▶ _What you will do_
- 1) Using the article on Bitcoin's price decline, decide whether each statement agrees with it, answering yes or no and quoting the words that settle it: (a) The SEC approved the first batch of spot Bitcoin ETFs on January 12. (b) Bitfinex analysts put the next key support level between 40,000 and 42,000. (c) Bitcoin set its all-time high in 2022.
- 2) In the article on Bitcoin's price decline, how much of the money flowing into new spot Bitcoin ETFs came from Grayscale outflows, according to Deutsche Bank analysts?

▶ _Excerpt provided_
= Beginning of Section =

Bitcoin briefly fell below $39,000 on Tuesday, extending its recent decline and falling more than 20% from its high earlier this month. On January 12, the U.S. Securities and Exchange Commission (SEC) approved the first batch of spot Bitcoin ETFs, causing Bitcoin to soar to $49,000 that day, the highest level in three years. However, Bitcoin fell to as low as $38,900 on Tuesday, down 20.6% from its previous three-year high. As of press time, Bitcoin has risen above $39,000 again.


Analysts at cryptocurrency exchange Bitfinex wrote in a report on Tuesday: "With bearish sentiment appearing to be widespread, the next key price level where Bitcoin may provide support is estimated to be between 36,000 and 38,000."

Analysts at Deutsche Bank said nearly $4 billion flowed into new spot Bitcoin ETFs, particularly those run by BlackRock and Fidelity, with $2.8 billion coming from outflows from Grayscale (formerly a fund, now an ETF), which previously dominated the regulated Bitcoin investment market.

As for the reasons for Bitcoin's recent decline, Sean Farrell, head of digital asset strategy at Fundstrat Global Advisors, explained that in the past two weeks, Bitcoin has been challenged by more severe macroeconomics (evidenced by rising interest rates and a stronger U.S. dollar), traders unwinding GBTC arbitrage positions, and selling pressure caused by the sale of assets by the bankrupt cryptocurrency exchange FTX.

Farrell added that the sale of assets by FTX could reverse the oversupply situation, which means that the huge selling pressure from GBTC may soon subside.

Leah Wald, CEO of digital asset investment firm Valkyrie Investments, said: “The outflow of GBTC has created a dynamic in the market that needs to normalize before we see real price discovery.”

Bitcoin soared nearly 160% last year, outperforming traditional assets such as stocks, but is still about $30,000 below its all-time high of nearly $69,000 set during the 2021 coronavirus pandemic.

= End of Section =

[Stored data entries]
= Beginning of Section =

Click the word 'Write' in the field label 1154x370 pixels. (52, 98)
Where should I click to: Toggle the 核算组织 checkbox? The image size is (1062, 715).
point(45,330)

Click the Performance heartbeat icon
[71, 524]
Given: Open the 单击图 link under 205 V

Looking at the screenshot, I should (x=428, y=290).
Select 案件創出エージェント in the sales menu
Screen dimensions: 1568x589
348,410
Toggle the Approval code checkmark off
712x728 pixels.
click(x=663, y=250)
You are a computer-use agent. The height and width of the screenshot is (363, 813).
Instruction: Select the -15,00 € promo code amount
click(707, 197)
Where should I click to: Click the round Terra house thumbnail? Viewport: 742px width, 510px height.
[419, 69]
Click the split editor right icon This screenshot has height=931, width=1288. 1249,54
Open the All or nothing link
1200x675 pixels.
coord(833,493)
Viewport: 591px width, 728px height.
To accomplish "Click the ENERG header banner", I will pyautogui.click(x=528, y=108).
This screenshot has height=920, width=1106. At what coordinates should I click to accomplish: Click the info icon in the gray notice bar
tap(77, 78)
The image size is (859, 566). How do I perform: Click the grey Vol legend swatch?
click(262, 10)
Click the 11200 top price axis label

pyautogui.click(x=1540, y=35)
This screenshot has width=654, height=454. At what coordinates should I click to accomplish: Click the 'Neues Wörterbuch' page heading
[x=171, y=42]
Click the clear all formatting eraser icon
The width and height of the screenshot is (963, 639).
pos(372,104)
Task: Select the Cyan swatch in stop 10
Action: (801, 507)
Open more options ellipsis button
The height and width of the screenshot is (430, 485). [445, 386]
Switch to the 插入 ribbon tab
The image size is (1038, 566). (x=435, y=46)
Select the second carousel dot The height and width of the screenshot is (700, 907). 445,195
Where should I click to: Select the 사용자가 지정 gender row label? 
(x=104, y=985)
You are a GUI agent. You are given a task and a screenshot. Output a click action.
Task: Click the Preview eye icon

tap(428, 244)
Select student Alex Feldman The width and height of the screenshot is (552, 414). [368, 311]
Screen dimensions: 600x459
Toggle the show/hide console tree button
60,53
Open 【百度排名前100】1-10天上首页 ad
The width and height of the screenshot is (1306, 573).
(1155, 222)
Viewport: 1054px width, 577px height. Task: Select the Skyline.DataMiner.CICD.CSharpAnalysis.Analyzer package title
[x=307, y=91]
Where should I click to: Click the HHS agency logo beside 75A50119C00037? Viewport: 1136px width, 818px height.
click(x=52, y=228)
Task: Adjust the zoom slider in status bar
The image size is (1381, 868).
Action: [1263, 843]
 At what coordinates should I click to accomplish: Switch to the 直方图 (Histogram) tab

= End of Section =

▶ _Expected responses_
- 1)
(a) Yes: "On January 12, the U.S. Securities and Exchange Commission (SEC) approved the first batch of spot Bitcoin ETFs"
(b) No: "the next key price level where Bitcoin may provide support is estimated to be between 36,000 and 38,000."
(c) No: "its all-time high of nearly $69,000 set during the 2021 coronavirus pandemic"

- 2) $2.8 billion.